Excerpt provided:
= = =

Osborne has taken the "dot communism" fetish to another level

Labour should learn from his error.

This summer at the Edinburgh book festival, Ewan Morrison coined the excellent pejorative "Dot Communism" and I've been borrowing it ever since. Dot Communism pervades public life across all political boundaries. It is the lazy fetishisation of the values of firey start ups everywhere: work tirelessly, grow fast, and democratise resources, insofar as democratisation involves everyone owning everything at once, whether it be information or hard cash.George Osborne yesterday took this fetishisation to a new extreme, and Labour should be learning from his error.

Proposing a new scheme in which employees swap certain significant employment rights for a stake in the organisation which employs them, Osborne seeks to create a new kind of worker - the "employee-owner". In a sense it's safe Tory ground in that he's relying on personal responsibility rather than protectionism to ensure both productivity and fair play. However, the scheme also relies on- indeed champions - the thrusting owner mentality which will thrive on personal risk provided there's the promise of fat, fast returns.

= = =

Tasks for this exercise:
**1.** In the entries, take the lines from the one containing "At what coordinates" through the end of the entries, inclusive, and swap "Adjustments" for "Display Settings", keeping everything else the same. Return only those lines, and leave the pictures out.
**2.** Carry on the opinion piece about Osborne's employee-owner scheme from the point where it stops.

Document and screenshot pointing entries:
= = =

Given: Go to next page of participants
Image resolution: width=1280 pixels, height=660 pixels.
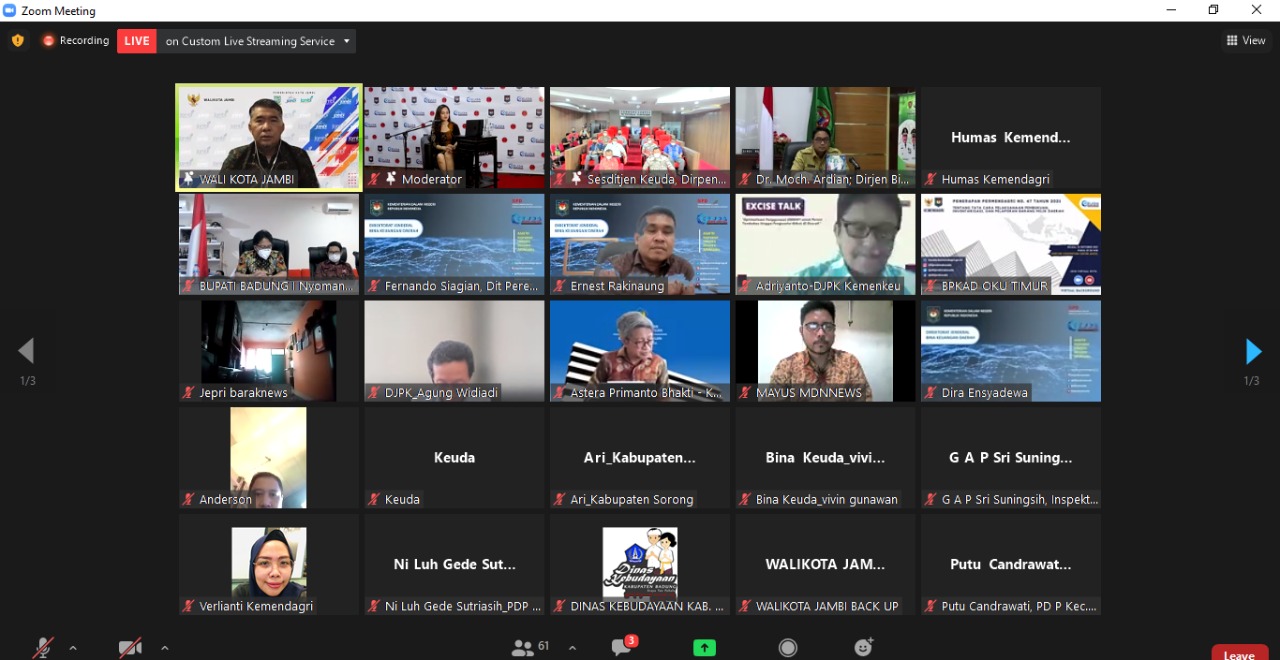Looking at the screenshot, I should [1253, 352].
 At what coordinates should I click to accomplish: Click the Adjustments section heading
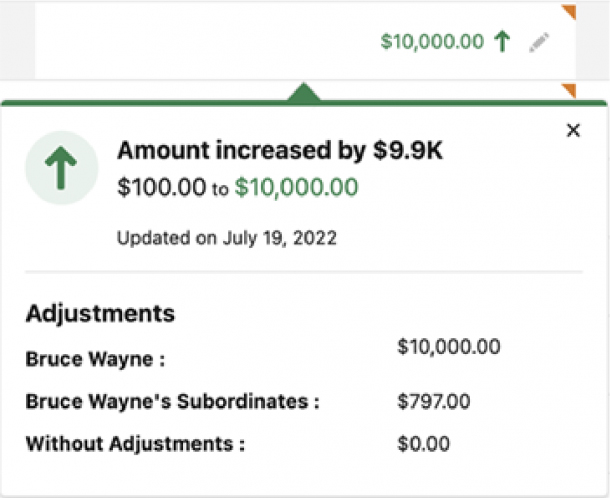click(100, 314)
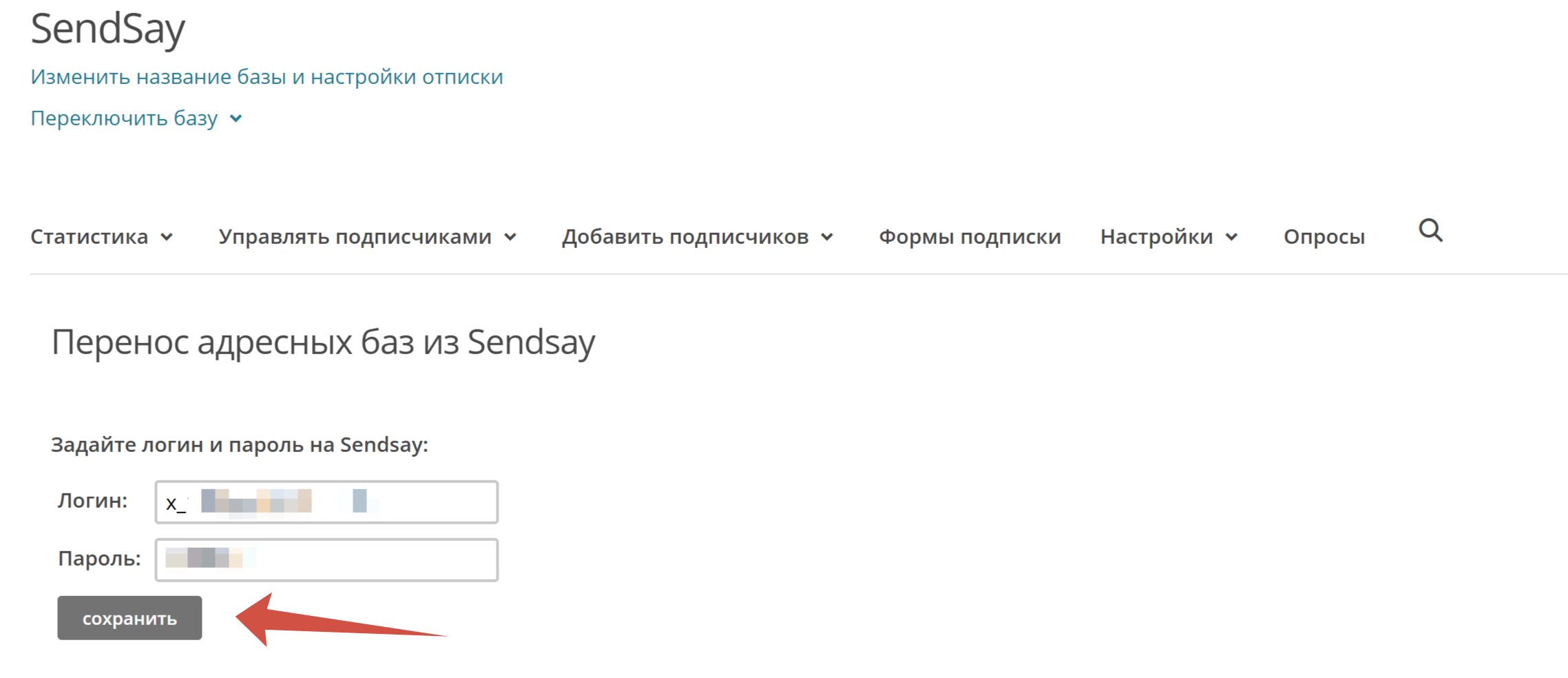
Task: Open the Настройки menu item
Action: tap(1156, 237)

= = =

Answers in order:
**1.**
 At what coordinates should I click to accomplish: Click the Display Settings section heading
click(100, 314)
Task: Open the Настройки menu item
Action: tap(1156, 237)

**2.**
Labour should be paying attention to two kinds of response. Unions have reacted with outrage, with Paul Kenny of the GMB stating unequivocally his belief that "slashing people's employment rights... won't create jobs and it won't create growth". This was perhaps predictable. Osborne gleefully played up his scheme's lefty-bating angle, introducing the policy with the gloriously sarky statement "workers of the world unite". Still, the horror of the left at this extreme application of the dot communist manifesto should be a stark warning to any overly soundbite-friendly policy wonks at Labour HQ.

More importantly, John Cridland, director general of the Confederation of British Industry, was quoted in the Guardian with a distinctly lukewarm response. The scheme might be 'attractive' to workers in 'some of Britain's cutting-edge entrepreneurial companies', but he thinks 'this is a niche idea and not relevant to all businesses'. In other words, flashy get rich quick schemes might well appeal to a few media-friendly industries whose workers are characterised by boldness and zeal, but the majority of organisations rely on the bulk of their workforce feeling secure in their jobs, drawing their salary, and proceding perfectly happily without a major stake in the future of the company.

All Labour needs to do now is to realise that this is exactly what they've already said. Shadow secretary of state for business Chuka Umunna's speech at the party conference- as recorded on Labour's website- now looks rather prescient in calling for "an economy that rewards those that work hard and create sustainable value- not those just out to make a quick buck". There's an opportunity for Labour to turn this line into more than banker-bashing. They can be the party of sensible entrepreneurship and sustainable growth, the thriving local furniture business to the Tories' coke-fuelled Old Street digital bullshit dispensary.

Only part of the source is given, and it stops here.